Manufacturer Slices Cycle Time 80 Percent

Most of this company's work is machined to tight tolerances and super-high finishes. It builds, assembles, tests and then ships a complete product. The many multi-faceted parts being machined typically required several setups on different machines, often with cumbersome pallet and indexing devices.

Saint-Gobain Semiconductor Equipment (San Jose, California), a precision manufacturing and assembly operation for the semiconductor equipment industry, has always tried to apply the latest, most effective technologies to its operations. Recently, it became time to replace its aging milling centers with new machining technology.

Most of the company's work is machined to tight tolerances and super-high finishes. The company builds, assembles, tests and then ships a complete product. The many multi-faceted parts being machined at Saint-Gobain typically required several setups on different machines, often with cumbersome pallet and indexing devices.

Some of the prismatic parts and large-diameter parts were machined on a stand-alone horizontal milling machine with a pallet and a CNC indexer. This attempt to machine as many features and sides per setup as possible required several different part setups, and cycle times were too long. In addition, the cables and different controls necessary to control the indexer and the machine created an added burden, leaving cables running from the machining center to the indexer control.

The company needed a simpler approach. Its standard three-axis mills worked fine, but the more accurate machines were getting old; some were more than 12 years old and were starting to lose some accuracy. The company needed a multitasking machining system that offered greater capabilities.

Operating weekday shifts in swing operation and day shifts during the weekend, many of the machines at Saint-Gobain only see 4-hour idle times. To keep up with this schedule and the quickly changing market demands of the semiconductor industry, the company needed the most reliable, accurate and capable machining technologies. It also needed systems that could machine products primarily from 6061 and some 5052 aluminum alloys.
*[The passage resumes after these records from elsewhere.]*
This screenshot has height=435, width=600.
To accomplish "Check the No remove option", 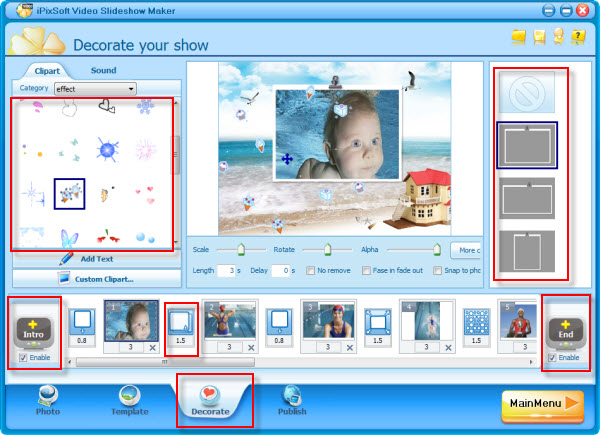I will click(310, 270).
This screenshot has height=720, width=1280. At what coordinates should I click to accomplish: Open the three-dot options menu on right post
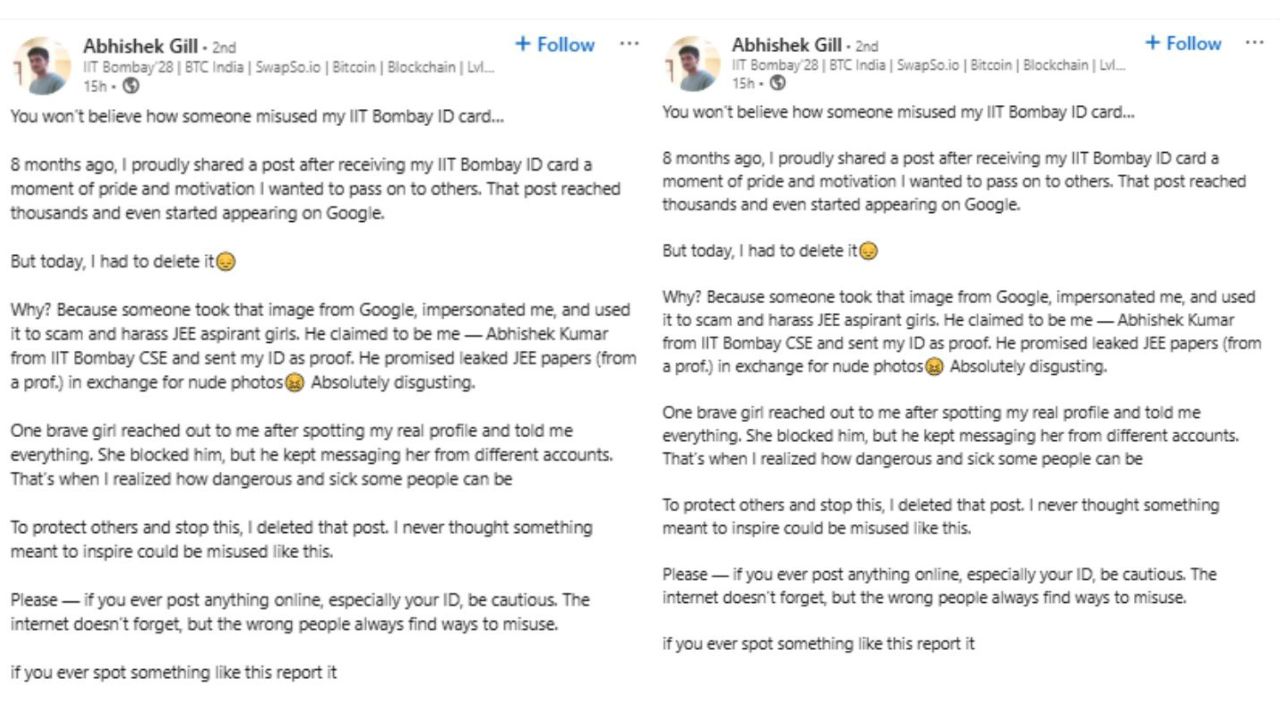[x=1255, y=43]
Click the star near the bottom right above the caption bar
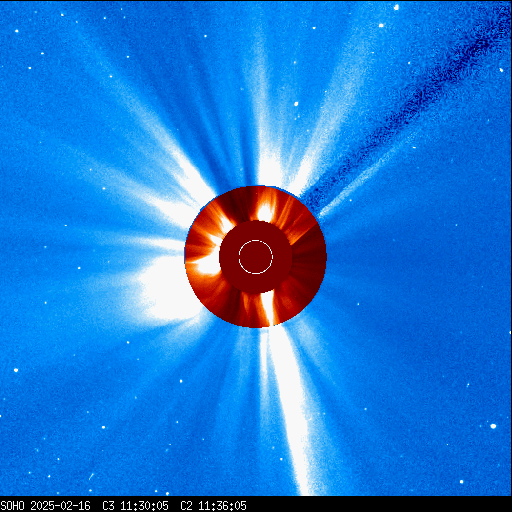512x512 pixels. tap(461, 482)
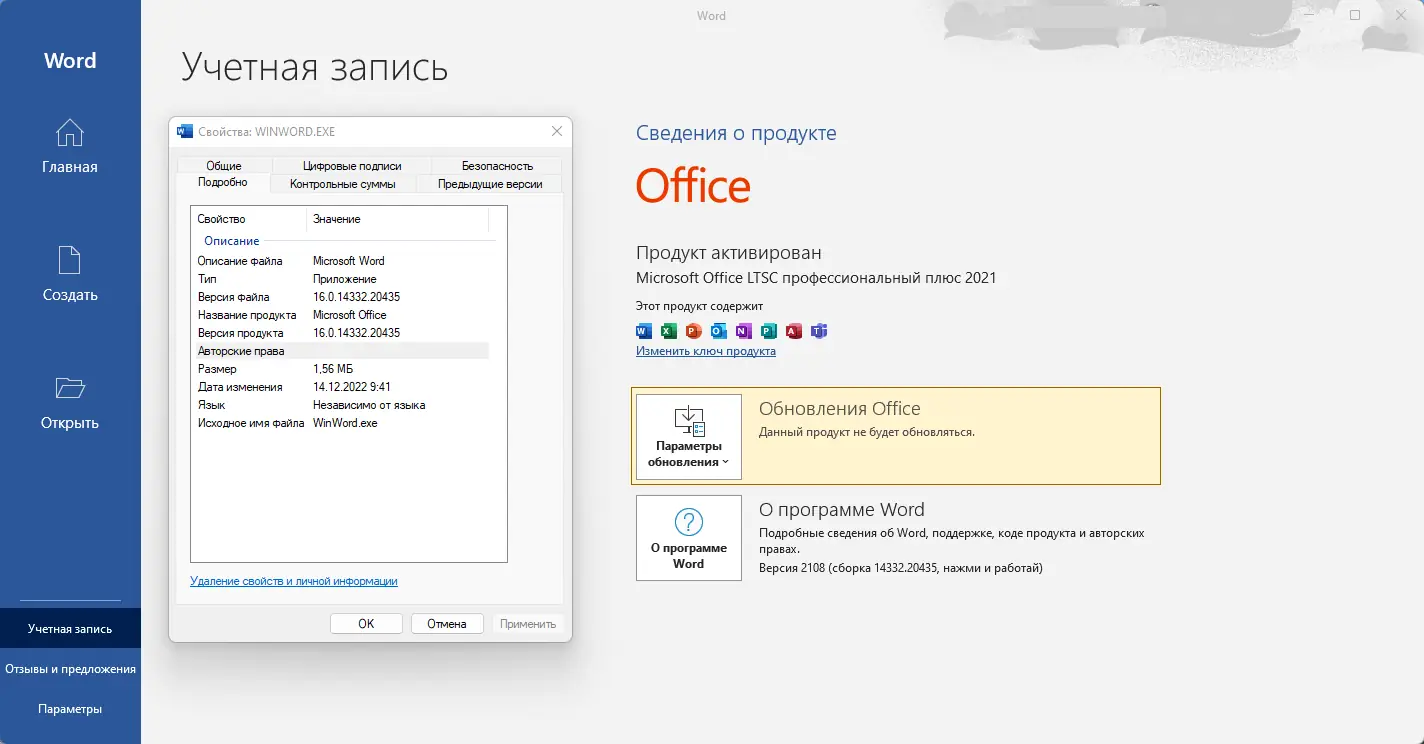This screenshot has width=1424, height=744.
Task: Click the Publisher icon under product contents
Action: (768, 330)
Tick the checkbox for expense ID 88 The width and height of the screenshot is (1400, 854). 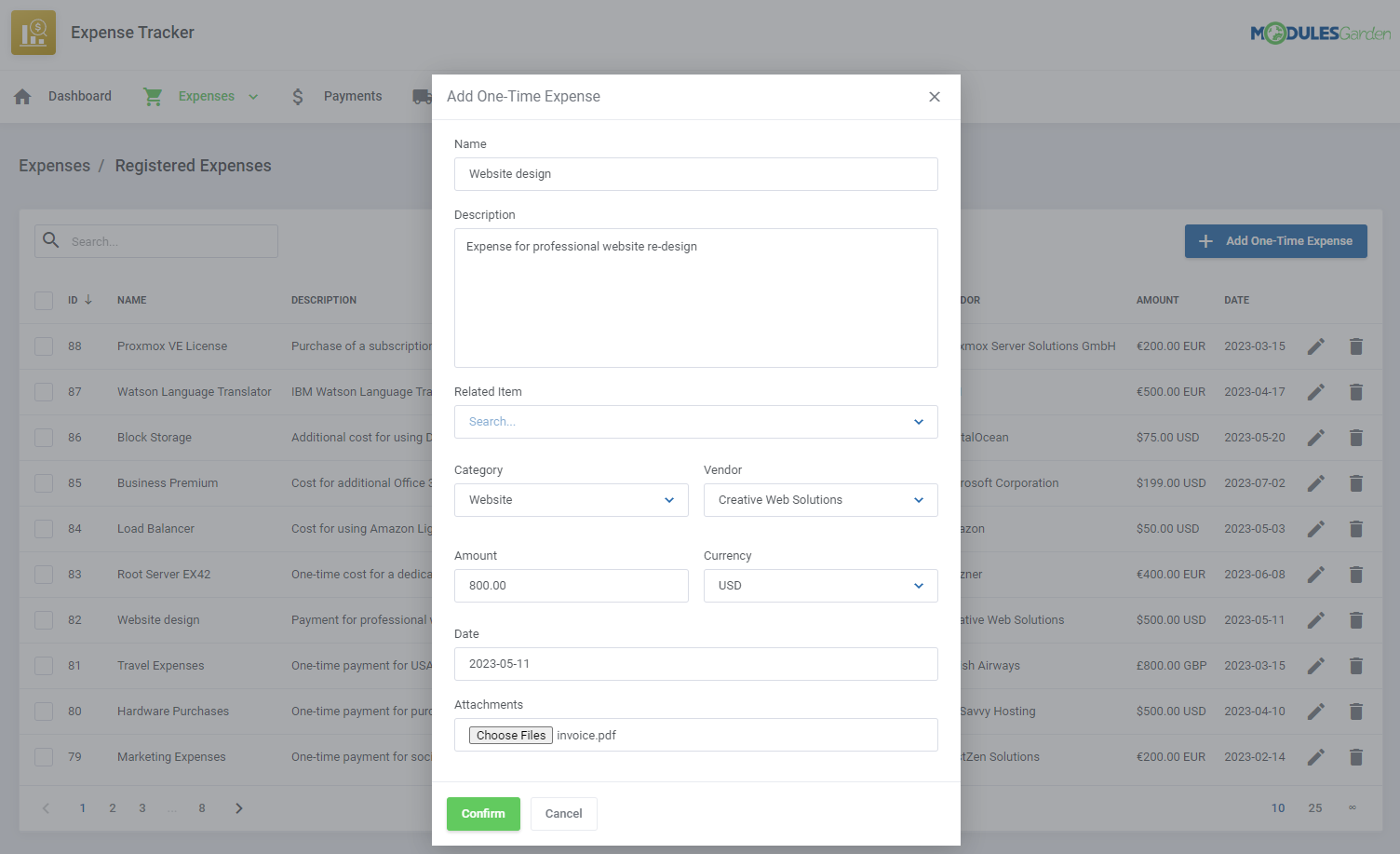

The Variaxis 200 from Mazak (Florence, Kentucky) was the solution. The 110-inch by 105-inch footprint of the Variaxis houses a spindle head that can travel up to 1,969 ipm in a 20-by 20-by 18-inch work envelope. Its integral tilt-rotary table can hold 300 kg parts 19.7 inches in diameter and 15.9 inches high. The table's A-axis and C-axis motion s of 150 degrees and 360 degrees, respectively, provide part maneuverability. According to the company, it offers five-axis movement to lower the setups needed to machine a complete, complex part from several to one. In addition, its fast rapid travels translated into shorter cycle times.

Previously, drilling the holes on HMCs had been a lengthy process. Transferring the pallet to the Variaxis provided many benefits. These included fewer tools to machine the final part, setups reduced from four to one and faster cycle times because of faster travel speeds. Now, the company produces a complete part that once took 40 minutes in just 8 minutes—an 80 percent reduction in cycle time.

The rigidity and speed of the system extended to other operations as well. For example, during a test run, a 9-by 6-by 6-inch block of aluminum weighing 30 pounds was roughed and finished in a single setup that included drilling and boring to create a detailed part weighing about 5 pounds. On a stand-alone horizontal mill it took four setups to create the same part.

The right tooling was an important issue in that particular operation. The company had tool reach and rigidity problems with the previous tooling. Saint-Gobain has been working closely with Kennametal on a new end mill that would suit the work the system needed to perform. The result was a new plunging tool proven out at 300 ipm. The tool worked so well that Saint-Gobain plans to increase the Z-axis travel speed from 300 to 500 ipm during production.

The part maneuverability possible on the Variaxis, with its rotational and angular worktable axes, is said to allow optimal cutting-tool usage. Saint-Gobain found the part accuracy impressive. In one setup, the machine cuts one face, rotates the part using the transom, then, using the same tool, cuts another face, explains the company. This method ensures perpendicularity, holding a true position of 0.0025 inch. In addition, a part that once required 45 minutes of cycle time now takes only 28 minutes for the removal of 25 pounds of metal.

The company says it also is pleased with the Mazatrol Fusion 640 control. Its engineers found the Mazatrol to be easy to navigate, making it that much easier and faster for them to get up to speed on using the machine.

Saint-Gobain was so impressed with the multi-tasking machining centers from Mazak, that it ordered four systems: two of the Variaxis and two of the Integrex. Currently, the Variaxis is used as both a production and development machine, producing production parts and proving out part designs. As the semiconductor market picks up, it will shift its operations into more of a production mode, says the company.

Today, managers keep their eyes open for any other part that fits the capabilities of the Variaxis. The parts destined for the Variaxis include multi-faceted, multi-shaped parts and block shapes. According to the company, anything that will fit inside the machine and can benefit from the 0-to 1,390-ipm rapid traverse will go directly to the machine.